Sounds like you've independently observed the Gell-Mann amnesia effect[1]
Media carries with it a credibility that is totally undeserved. You have all experienced this, in what I call the Murray Gell-Mann Amnesia effect. (I refer to it by this name because I once discussed it with Murray Gell-Mann, and by dropping a famous name I imply greater importance to myself, and to the effect, than it would otherwise have.)
Briefly stated, the Gell-Mann Amnesia effect is as follows. You open the newspaper to an article on some subject you know well. In Murray's case, physics. In mine, show business. You read the article and see the journalist has absolutely no understanding of either the facts or the issues. Often, the article is so wrong it actually presents the story backward—reversing cause and effect. I call these the "wet streets cause rain" stories. Paper's full of them.

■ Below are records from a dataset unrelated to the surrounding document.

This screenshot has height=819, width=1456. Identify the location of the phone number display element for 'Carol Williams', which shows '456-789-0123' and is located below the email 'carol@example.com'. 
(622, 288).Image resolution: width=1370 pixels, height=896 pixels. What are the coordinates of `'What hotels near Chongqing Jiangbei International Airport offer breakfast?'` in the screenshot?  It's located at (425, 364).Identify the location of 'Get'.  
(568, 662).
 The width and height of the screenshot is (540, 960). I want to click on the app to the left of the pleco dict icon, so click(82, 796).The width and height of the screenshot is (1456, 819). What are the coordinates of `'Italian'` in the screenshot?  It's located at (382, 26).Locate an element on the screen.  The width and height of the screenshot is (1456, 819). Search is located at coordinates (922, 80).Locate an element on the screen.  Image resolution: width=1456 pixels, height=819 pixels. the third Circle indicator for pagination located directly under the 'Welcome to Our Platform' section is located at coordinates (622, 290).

In any case, you read with exasperation or amusement the multiple errors in a story, and then turn the page to national or international affairs, and read as if the rest of the newspaper was somehow more accurate about Palestine than the baloney you just read. You turn the page, and forget what you know.
That is the Gell-Mann Amnesia effect. I'd point out it does not operate in other arenas of life. In ordinary life, if somebody consistently exaggerates or lies to you, you soon discount everything they say. In court, there is the legal doctrine of falsus in uno, falsus in omnibus, which means untruthful in one part, untruthful in all. But when it comes to the media, we believe against evidence that it is probably worth our time to read other parts of the paper. When, in fact, it almost certainly isn't. The only possible explanation for our behavior is amnesia.
As a former FB employee, I have since treated everything from the NYT in particular with suspicion. That said, part of the reason I left was my belief that the VR play was a massive boondoggle.
Reading the News is like hanging with some fancy friends who are entertaining but also a little drunk and starting to repeat themselves.
It becomes apparent that the conversation always veers into some heavy and kind of dark shit that is mainly based on conjecture, and nobody is smiling or enjoying themselves.
After 20 minutes I’m not having fun anymore and I want to go home. But I’m glad I came, because they might discuss something important without me there.
Gell-Mann Amnesia is about competence. Major Media Outlet coverage of Big Tech isn't (just) incompetent, but also openly adversarial. For both financial and cultural reasons.
That said -- I interviewed with FB last month and got the distinct impression that morale was rock bottom.